Everybody was also leaving with a green bag in their hand. Inside is a meal, and plenty of literature on the resources offered by the community.
“A bag literally full with resources,” Trull says.
Normally, all that literature would be on site and in-person, but that was pared back this year due to the COVID-19 pandemic. Though there were plenty of tables lining the Exhibit Hall that served as a check-in, triage, educational center and a last-minute addition — Johnson & Johnson one-dose COVID vaccines.
Strength In Peers doing HIV testing. Blue Ridge Free Clinic with a booth, following up on the RAM’s lab work. The Virginia Department of Behavioral Health and Developmental Services’ REVIVE! Training — holding workshops instructing people how to administer Narcan to reverse an opioid overdose and providing the drug and the kit.
“It’s very important,” says Michele Thomas with the Virginia Department of Behavioral Health and Developmental Services. “Folks that come to RAM are usually the uninsured or the underinsured and these are the folks we want to reach the most.

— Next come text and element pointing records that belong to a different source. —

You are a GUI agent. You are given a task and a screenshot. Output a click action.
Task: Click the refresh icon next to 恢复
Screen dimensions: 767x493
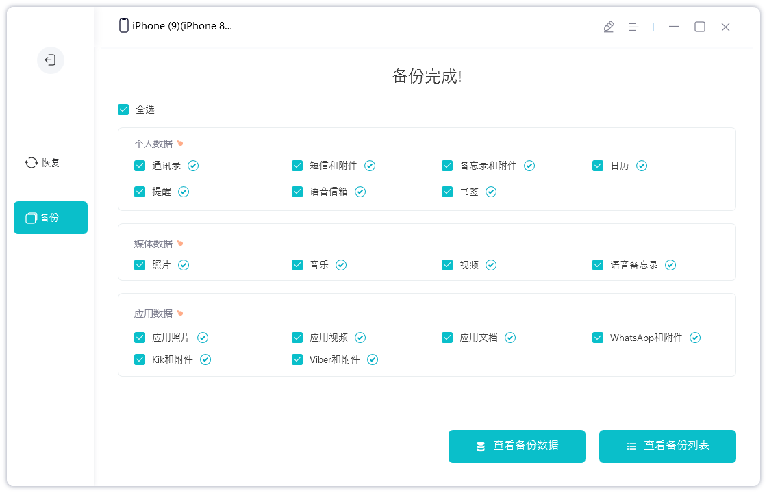point(30,163)

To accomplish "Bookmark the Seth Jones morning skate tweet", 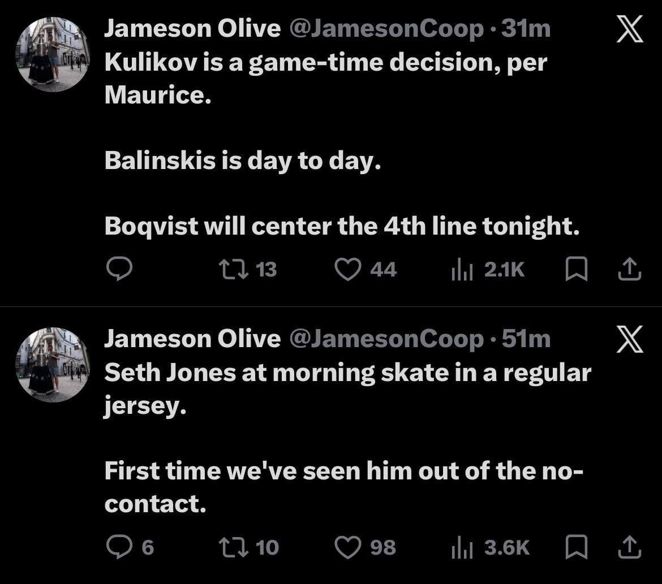I will click(576, 547).
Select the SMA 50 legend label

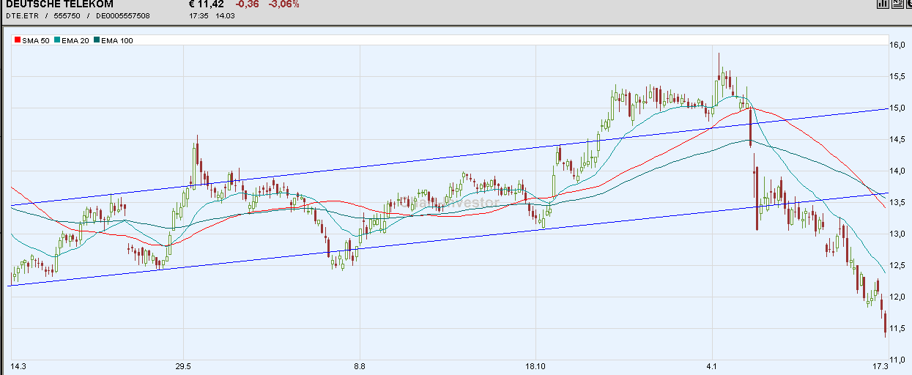point(35,41)
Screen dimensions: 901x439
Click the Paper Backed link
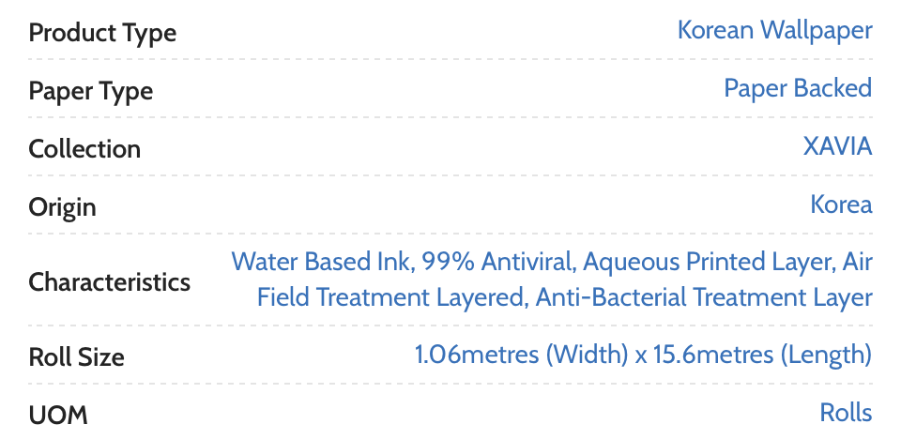797,88
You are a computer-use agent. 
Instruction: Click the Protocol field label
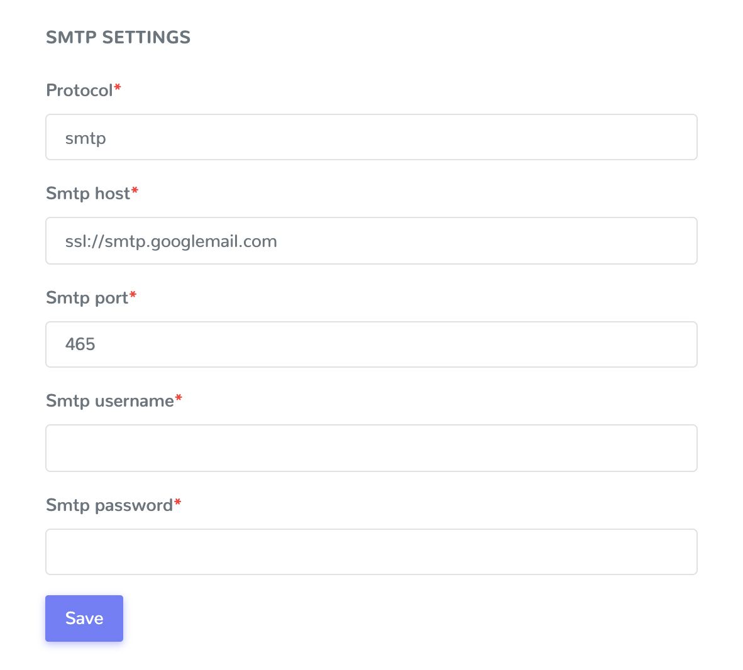(79, 91)
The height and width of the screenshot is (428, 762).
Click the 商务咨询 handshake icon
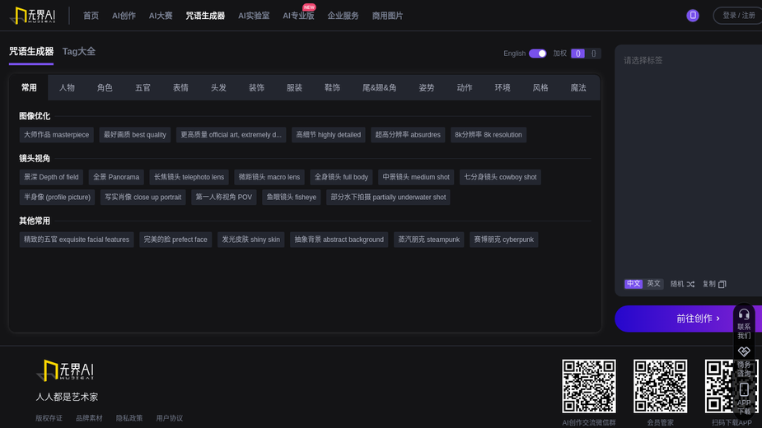pyautogui.click(x=744, y=351)
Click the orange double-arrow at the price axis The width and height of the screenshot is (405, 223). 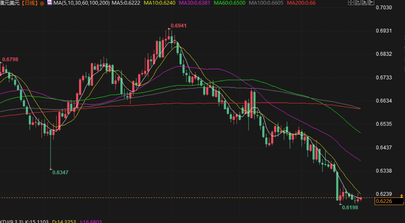tap(401, 196)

Provide them with the training and how to replace the drug, God forbid they have to use it.”
The Blue Ridge Free Clinic, scheduled to open its doors in Harrisonburg on Monday, was also there to introduce itself.
“Dovetailed perfectly,” says Susan Adamson, a nurse practitioner and board chair of the free clinic. “One of the reasons we worked so hard to make sure we could be open [Monday] was because we knew there were going to be patients identified here, at RAM, as having diabetes or having hypertension that is out of control or needing other services.”

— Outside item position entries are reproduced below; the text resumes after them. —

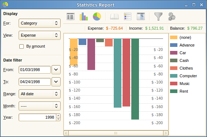207x137 pixels.
Task: Open the From date calendar arrow
Action: (x=56, y=70)
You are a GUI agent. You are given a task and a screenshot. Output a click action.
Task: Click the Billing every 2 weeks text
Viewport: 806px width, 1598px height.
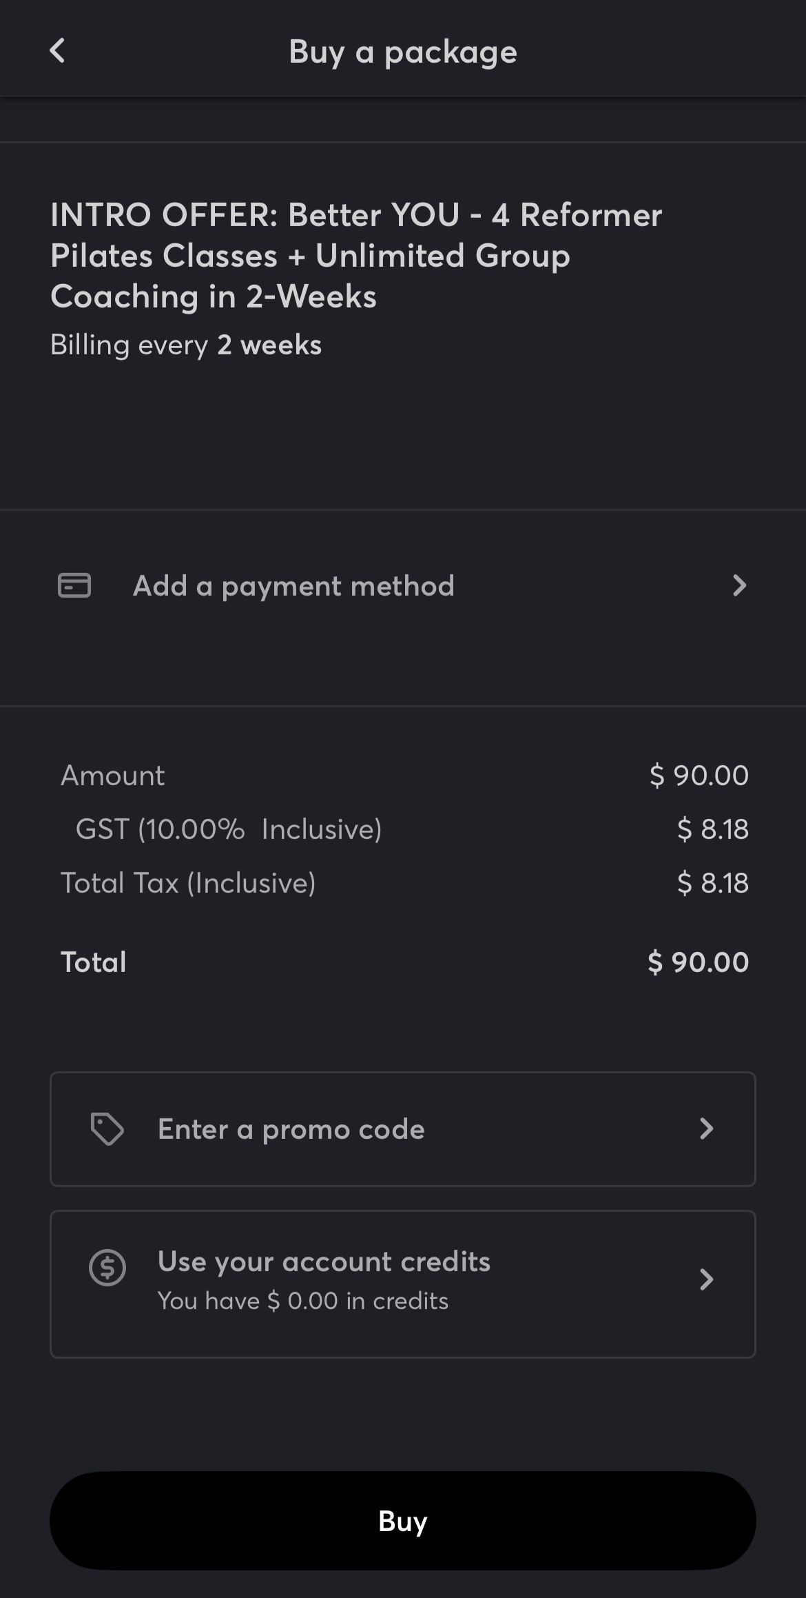click(186, 345)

On Saturday, the clinic, which will be housed at the Zapanta Professional Complex, was signing up patients for Monday appointments.
“RAM identified [the medical issue],” Adamson says, “now [the patients] can be navigated right toward us.”
Hours Later …
Mindy Cooper, eyes tired but enthusiasm not waning, says goodbye. She’s off to take more photos, visit more patients and maybe grab more coffee.
The tour over, there’s nothing left to do but head out into the parking lot, the number of cars having melted away as the day went on. Dale’s maybe-once-blue-now-rusty Accord was still there, the driver’s side window open as the sun began to bake its seats. Missing its occupant, who was inside the hall, either in a dental chair or getting his eyes tested.
A family set up a picnic blanket and sat around on lawn chairs five spots over, waving away inquiries to talk with smiles. The meal done, they packed the chairs into the minivan, nodding as they drove away, red dust kicking into the air before the tires hit the paved entrance road.
Dale’s car, in the second row from the exit, sat alone.